There are a few books on the market about training service dogs, but none that tell a personal account that include all the highs and lows.
“WOLF SEASON,” BY HELEN BENEDICT
After a hurricane devastates a small town in upstate New York, the lives of three women and their young children are irrevocably changed. Rin, an Iraq War veteran, tries to protect her little daughter and the three wolves under her care. Naema, a widowed doctor who fled Iraq with her wounded son, faces life-threatening injuries. Beth, who is raising a troubled son, waits out her marine husband’s deployment in Afghanistan, equally afraid of him coming home and of him never returning at all.
As they struggle to maintain their humanity and love, and to find hope, their war-torn lives collide in a way that will affect their entire community.
“BITTERROOT,” BY STEVEN FAULKNER.
A modern father and son travel the Oregon Trail with that remarkable 19th-century traveler Pierre Jean De Smet who leads them to the Rocky Mountains where they join Lewis and Clark during their difficult crossing of the continental divide—several weeks that almost killed them. Along that trail they meet the Nez Perce tribe who helped save the lives of Lewis and Clark and their “corps of discovery”. On the return trip, father and son join the Nez Perce in their long flight from General O. O. Howard and the U. S. army.

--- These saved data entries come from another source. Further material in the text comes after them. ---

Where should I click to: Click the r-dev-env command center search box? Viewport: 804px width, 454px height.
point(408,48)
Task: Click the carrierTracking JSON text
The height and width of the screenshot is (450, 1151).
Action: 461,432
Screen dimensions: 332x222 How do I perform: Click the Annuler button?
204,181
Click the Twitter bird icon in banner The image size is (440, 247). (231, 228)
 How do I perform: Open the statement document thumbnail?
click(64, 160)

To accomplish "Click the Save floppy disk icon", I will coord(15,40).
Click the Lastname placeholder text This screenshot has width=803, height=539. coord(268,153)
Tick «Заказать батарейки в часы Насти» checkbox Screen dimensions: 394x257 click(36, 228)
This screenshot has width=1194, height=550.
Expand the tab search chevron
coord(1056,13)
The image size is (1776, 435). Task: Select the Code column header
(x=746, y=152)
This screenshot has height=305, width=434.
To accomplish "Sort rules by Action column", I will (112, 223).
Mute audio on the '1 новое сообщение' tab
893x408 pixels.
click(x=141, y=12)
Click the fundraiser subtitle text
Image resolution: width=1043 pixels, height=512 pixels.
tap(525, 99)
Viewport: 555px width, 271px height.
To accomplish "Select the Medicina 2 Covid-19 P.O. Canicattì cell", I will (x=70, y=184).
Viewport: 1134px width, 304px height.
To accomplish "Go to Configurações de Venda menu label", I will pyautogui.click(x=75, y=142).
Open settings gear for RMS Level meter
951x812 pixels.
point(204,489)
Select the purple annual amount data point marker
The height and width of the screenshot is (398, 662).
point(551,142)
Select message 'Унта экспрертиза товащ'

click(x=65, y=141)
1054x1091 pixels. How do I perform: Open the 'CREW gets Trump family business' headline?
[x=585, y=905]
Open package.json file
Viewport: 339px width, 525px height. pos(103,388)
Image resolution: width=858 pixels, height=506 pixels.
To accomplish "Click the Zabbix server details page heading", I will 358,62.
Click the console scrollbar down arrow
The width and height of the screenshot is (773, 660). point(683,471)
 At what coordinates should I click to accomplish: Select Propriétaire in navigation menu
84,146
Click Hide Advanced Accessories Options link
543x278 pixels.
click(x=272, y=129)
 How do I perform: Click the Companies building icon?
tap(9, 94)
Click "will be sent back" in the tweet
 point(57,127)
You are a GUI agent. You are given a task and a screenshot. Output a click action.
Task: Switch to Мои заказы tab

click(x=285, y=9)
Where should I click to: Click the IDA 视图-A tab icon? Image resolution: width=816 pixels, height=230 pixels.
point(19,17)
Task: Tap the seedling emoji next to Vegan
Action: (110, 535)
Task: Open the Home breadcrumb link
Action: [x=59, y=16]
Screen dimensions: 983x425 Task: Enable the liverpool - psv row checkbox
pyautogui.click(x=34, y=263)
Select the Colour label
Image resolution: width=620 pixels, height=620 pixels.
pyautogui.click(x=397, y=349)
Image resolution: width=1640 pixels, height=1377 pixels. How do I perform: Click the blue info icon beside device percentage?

This is a travel book like Blue Highways or John Graves’ Goodbye to a River, with vivid accounts of historical events along the way: the Chinese Massacre in Rock Springs, Lewis and Clark’s miserable climb through the Bitterroots, the Nez Perce battle at Big Hole, the Battle of the Little Bighorn from the perspective of a Sioux boy who lived through it.
“LAIKA,” BY KATE KORT
Laika desperately wishes for a new life. At fourteen, she’s hardened and independent, living on the streets of southern California. She’s finally free of her volatile home but yearns for true stability.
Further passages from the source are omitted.